On Tuesday, President Gabriel Boric officially received the latest draft constitution from its writing committee, which is dominated by the far-right Republican Party. Last year, Chilean voters rejected a previous draft constitution, written by a mostly left-leaning and independent drafting committee, because many saw the document as too progressive. That prompted Boric to endorse a do-over of the entire process. The initial rewrite was greenlit by politicians as a way to channel the discontent of mass anti-government protests in 2019.
The language in the new draft, however, has alarmed left-wing parties so much that many—including the parties in Boric’s governing coalition—have publicly come out against it.

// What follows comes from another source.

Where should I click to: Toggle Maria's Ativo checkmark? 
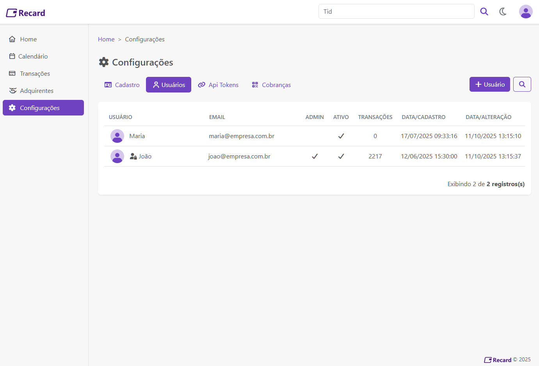[341, 136]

The new document says that Chile’s “law protects the life of the unborn,” a line that some warn could lead to the full criminalization of abortion. Currently, the procedure is only legal in cases of rape, fetal inviability, and risk to a pregnant person’s life. The draft also includes phrasing that pro-democracy activists worry could place people convicted of crimes during Chile’s dictatorship under house arrest as opposed to remaining in prison.
Polls suggest that the draft will be rejected, though the poll gap has narrowed in recent weeks. Boric says that if the document is voted down, there will be no third attempt to write a new constitution. Chile will instead stick with its current one, drafted during the dictatorship of Augusto Pinochet.